Multi-Armed Bandit – How Does the Gambler Choose the Best Strategy in Multi-Armed Bandit Problems?

multiarmed-banditreinforcement learning

In the multi-armed bandit problem, I would like to clarify exactly what happens from time step $t=1$ in the context of the epsilon greedy strategy for $\epsilon=0$ and $0<\epsilon \leq 1$. By what I understood. For example, I am not sure exactly what the gambler does to determine the best strategy. Does he just go through the $k$ levers and sees what's the best one, so at time step $k+1$ he "starts" the greedy behaviour where he picks the best strategy until the $k+1$'th step with probability $1-\epsilon$ and then chooses randomly from all possible levers at each timstep with probability $\epsilon$?

Best Answer

You mention two options, $\epsilon=0$ and $\epsilon>0$.

For $\epsilon=0$ there is no exploration, it's all exploitation, so your agent will always select the arm with the maximal reward. If you star from the beginning and all the rewards are random or 0 then this is a very poor choice (you may still get some exploration if you break ties at random).

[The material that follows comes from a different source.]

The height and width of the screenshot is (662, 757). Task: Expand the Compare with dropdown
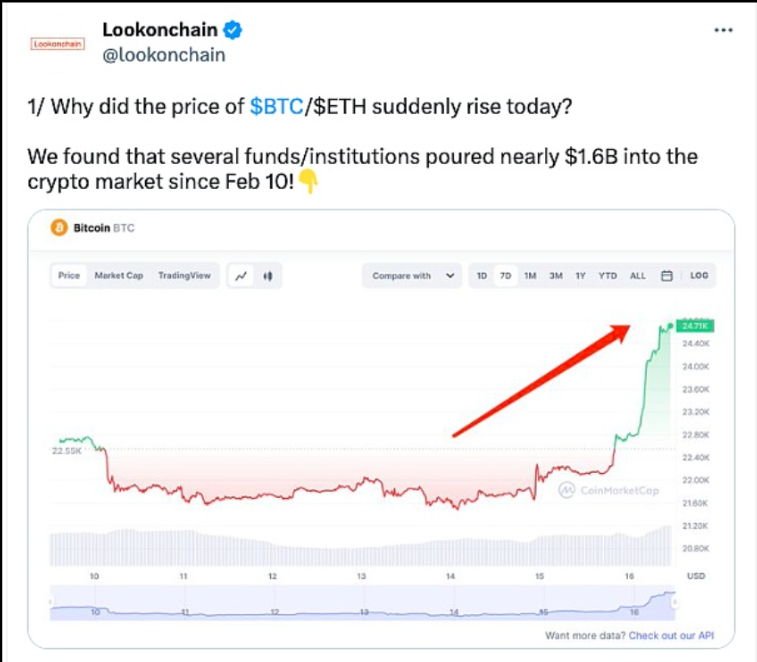[415, 276]
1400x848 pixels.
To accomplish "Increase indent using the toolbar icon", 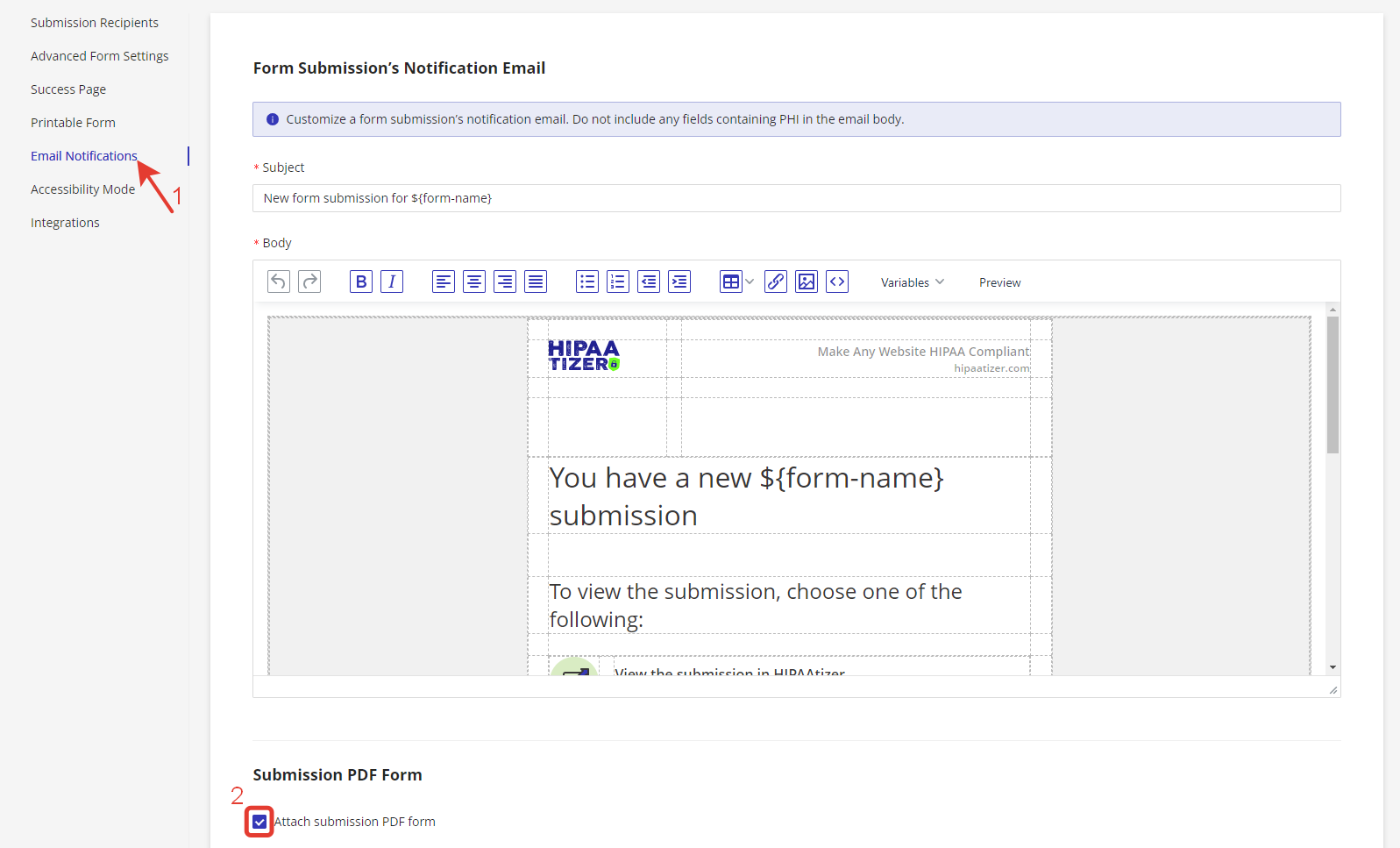I will pyautogui.click(x=679, y=281).
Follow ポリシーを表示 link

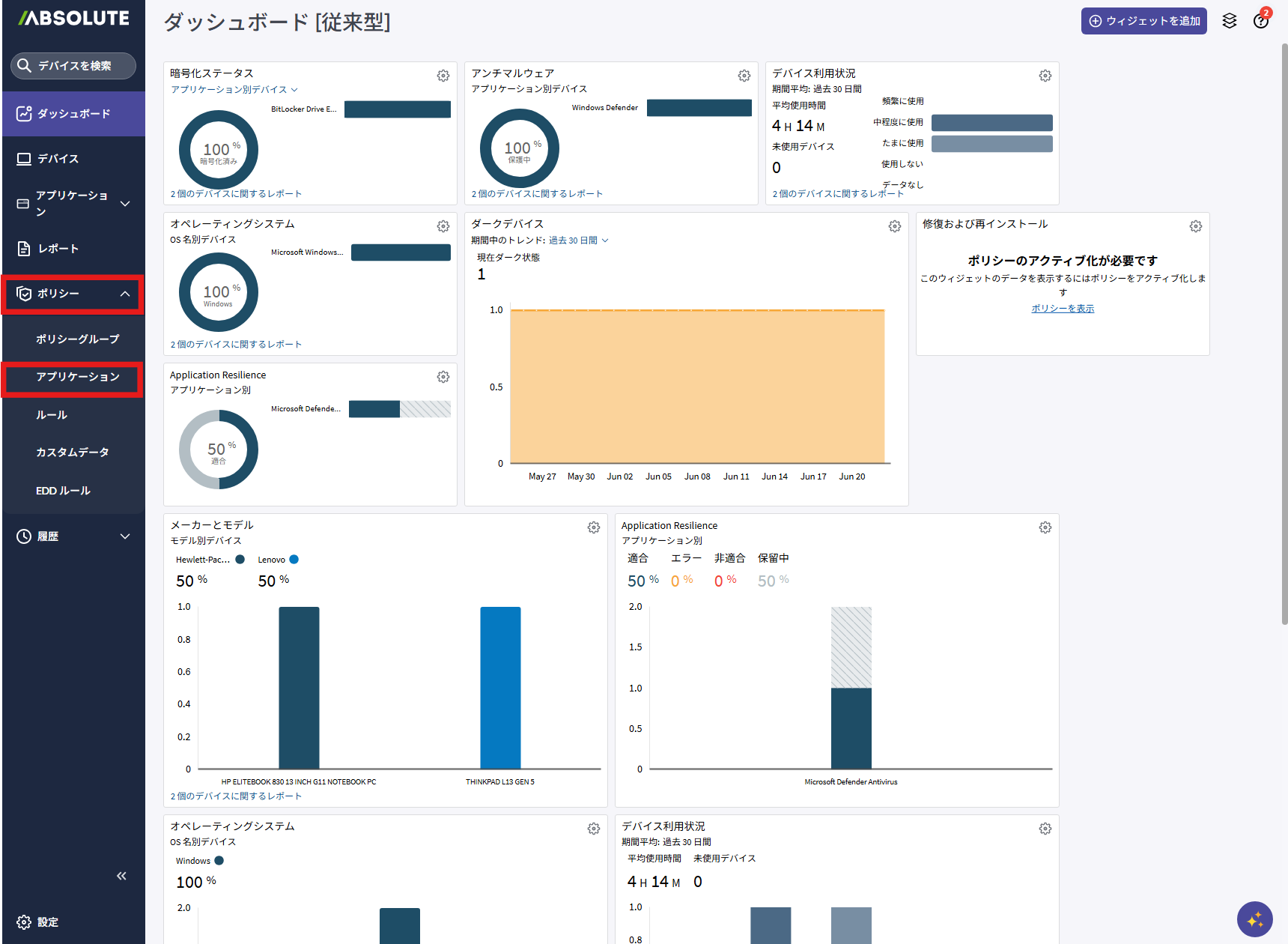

For $\epsilon>0$ at each time step you will with probability $1-\epsilon$ select the current best action (best lever), and with probability $\epsilon$ you will select an action (lever) at random. This does not change over time. This is done for exploration. In the end if you wanted to figure out what are the best actions you would look at the best actions only.

For $\epsilon=1$ all actions in all time steps are random, no exploitation.